White allies, I offer you this advice when confronted with a similar situation and you’re stuck for words. You feel like you don’t need to start a crusade, but you can’t let that insensitive comment stand and walk away from this conversation with your personal integrity. Remember you always have that in your back pocket—”it’s just not appropriate, and probably even illegal, for you to say that out loud here at work.”
Boom, you’ve just won on a technical knockout!
You don’t have to debate the merits of that person’s viewpoint, you don’t have to get into a shouting match, none of that. Just remind that person that this is a place of business and this isn’t about you or them personally. You’ll want to skip the part where I exploded on the guy though. Definitely skip that part.
At another job (yeah, there have been a lot of them) we were in a group training class. The guy next to me was clumsily formulating a thought out loud. Then he said “O.K., I’m just going to say it, Mexicans, I’m talking about Mexicans…” and he went on to say something derogatory that he assumed would be an agreed upon fact in this group of mostly black people.
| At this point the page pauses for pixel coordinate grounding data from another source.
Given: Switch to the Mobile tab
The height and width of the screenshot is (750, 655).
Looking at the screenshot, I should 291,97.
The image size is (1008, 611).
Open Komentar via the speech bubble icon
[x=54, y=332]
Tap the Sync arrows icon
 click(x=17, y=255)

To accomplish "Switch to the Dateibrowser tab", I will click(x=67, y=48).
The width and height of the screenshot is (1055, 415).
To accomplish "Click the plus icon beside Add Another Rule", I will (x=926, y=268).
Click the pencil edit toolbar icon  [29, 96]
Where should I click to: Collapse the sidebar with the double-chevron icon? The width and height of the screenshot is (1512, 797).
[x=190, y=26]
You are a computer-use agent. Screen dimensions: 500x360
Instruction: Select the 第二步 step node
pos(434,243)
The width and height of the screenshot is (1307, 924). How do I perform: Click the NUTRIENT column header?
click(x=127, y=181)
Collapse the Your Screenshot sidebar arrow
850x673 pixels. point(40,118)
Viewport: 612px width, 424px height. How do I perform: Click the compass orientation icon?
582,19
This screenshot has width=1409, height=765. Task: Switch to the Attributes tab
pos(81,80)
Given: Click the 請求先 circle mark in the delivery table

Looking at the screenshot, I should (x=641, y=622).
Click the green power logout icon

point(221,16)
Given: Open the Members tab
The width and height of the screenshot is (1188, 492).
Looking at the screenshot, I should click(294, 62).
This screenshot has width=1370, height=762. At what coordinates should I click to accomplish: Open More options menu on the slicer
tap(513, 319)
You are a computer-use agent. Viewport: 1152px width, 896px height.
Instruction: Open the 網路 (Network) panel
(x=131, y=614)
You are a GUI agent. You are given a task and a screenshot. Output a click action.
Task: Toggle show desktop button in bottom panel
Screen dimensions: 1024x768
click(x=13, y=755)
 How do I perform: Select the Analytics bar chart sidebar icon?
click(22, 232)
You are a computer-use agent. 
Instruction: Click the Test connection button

Again, I was stunned that no one in the room blinked an eye. I let him finish whatever he was saying and raised my hand. I said very calmly (this time) and matter-of-factly “I can’t let that go by, what you just said about Mexicans. It’s just not appropriate to make a generalization like that in a work setting. Besides, white people felt comfortable saying the same thing in public about us not too many years ago and we thought it was wrong then.”
“Ka-pow!” The employee handbook to the rescue again. After I said that, the guy leading the class came behind me and co-signed on what I’d just said.This was his inaugural group as a trainer and I believe he too was caught off guard by the brazenness of the statement. It’s a good thing for the company that I addressed it too. Think about it. I made a space for that inexperienced trainer to come in and clean that up. Had he not, he’d have left the company open to a potential liability.
Those of you who know me personally know that I am one sarcastic so-and-so by nature. At another job, I said something crazy about black people. This time it was a white woman who gave me a dressing down. She had a black husband and black son, and let me know in no uncertain terms that she was not having any part of what I’d just said. I explained that I was just being sarcastic and didn’t mean any real harm. That wasn’t good enough for her. We were at work, in mixed company, and it just wasn’t all right with her for me to say something like that out loud even if I was black myself. I apologized. She had me dead to rights, no matter how funny or harmless I perceived myself to be.
I remember another white friend of mine telling me that she overheard two young black guys casually trading the word “niggah” at work. She said something about it to the “powers that be”, and the young men were reprimanded. The central theme here again folks: just not appropriate at work. Use that. You don’t have to be a crusader, you don’t have to go to the legal department and sign a formal complaint, you don’t even have to be a part of the group the unsuitable comment was directed towards.